In high school and college, I was a stage manager. For the uninitiated, that’s the person who notes all the actors’ blocking, feeds them a line when they ask for it, calls the lighting and sound cues during the show, and just generally supports the director in manifesting their vision. I was good at it because I perpetually thought about the future and what was next. The shadow side of being an adept organizer/planner is I have trouble staying present.

After every show, I fell into a depression because there was no next. I didn’t have to plan and had no idea what to do with myself. I’m no longer a stage manager but the behavior didn’t quit when I stopped participating in theater. I still focus far too much on the future because I think that’s where my happiness lies. It’s the “I’ll be happy when” trap but life doesn’t happen in the future, it happens now. In this moment.

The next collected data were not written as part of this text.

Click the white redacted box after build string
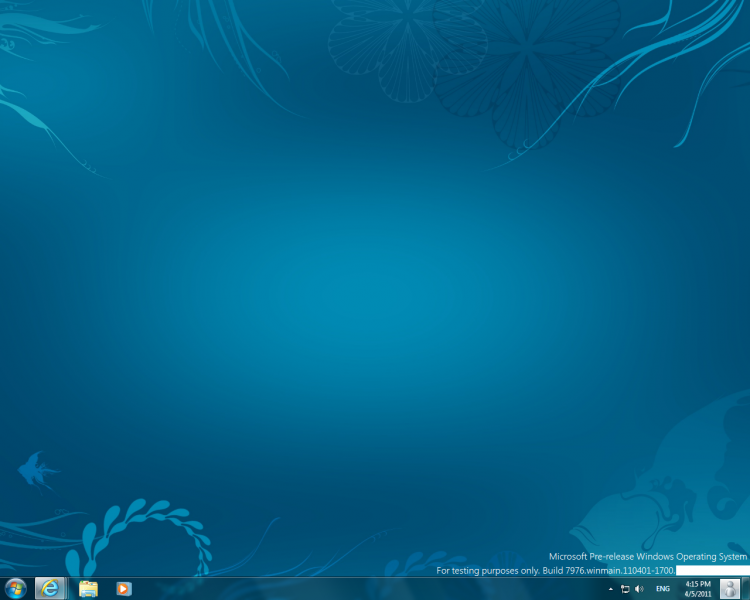750x600 pixels. point(713,570)
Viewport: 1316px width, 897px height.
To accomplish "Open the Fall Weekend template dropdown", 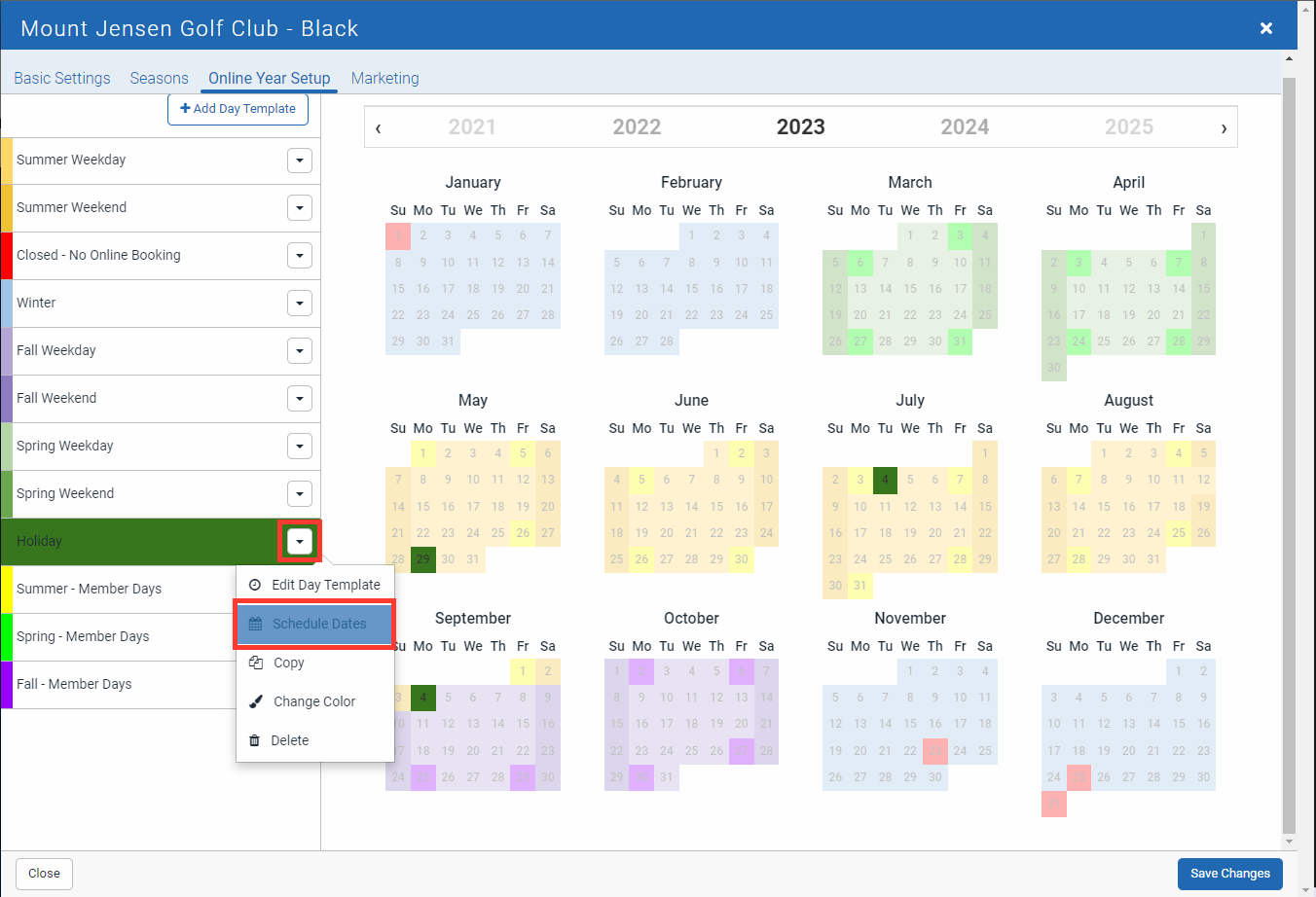I will pyautogui.click(x=300, y=399).
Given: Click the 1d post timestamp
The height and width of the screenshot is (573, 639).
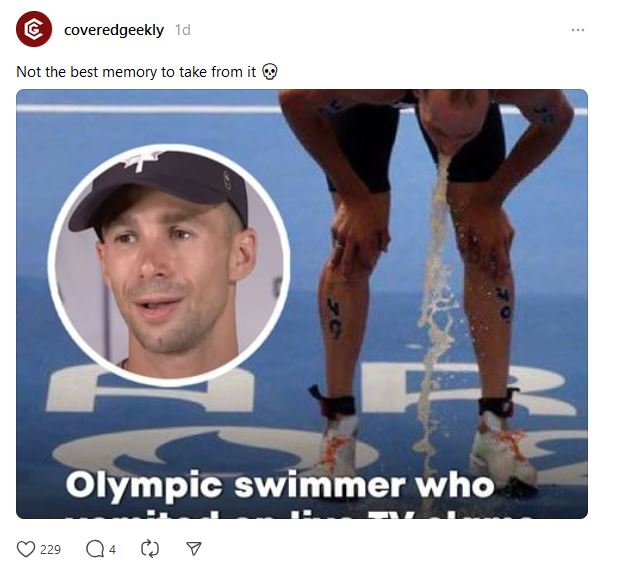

I can’t mention this topic without quoting Ram Dass and Eckhart Tolle. Ram Dass says in his famous book Be Here Now:

“[I]f you set the alarm to get up at 3:47 this morning and when the alarm rings and you get up and turn it off and say: ‘What time is it?’ You’d say, ‘Now. Now. Where am I? Here! Here!’ then go back to sleep and get up at 9:00 tomorrow. Where am I?? Here! What time is it? Now! Try 4:32 three weeks from next Thursday. By God it is – there’s no getting away from it – that’s the way it is. That’s the eternal present. You finally figure out that it’s only the clock that’s going around … it’s doing its thing but you – you’re sitting here, right now, always.”

Tolle writes, “Most humans are never fully present in the now because unconsciously they believe that the next moment must be more important than this one. But then you miss your whole life, which is never not now.” Yep. And to underscore the point some more, here’s another quote from Ram Dass: “What are you doing? Planning for the future? Well it’s all right now but later? Forget it baby, that’s later. Now is now. Are you going to be here or not? It’s as simple as that!”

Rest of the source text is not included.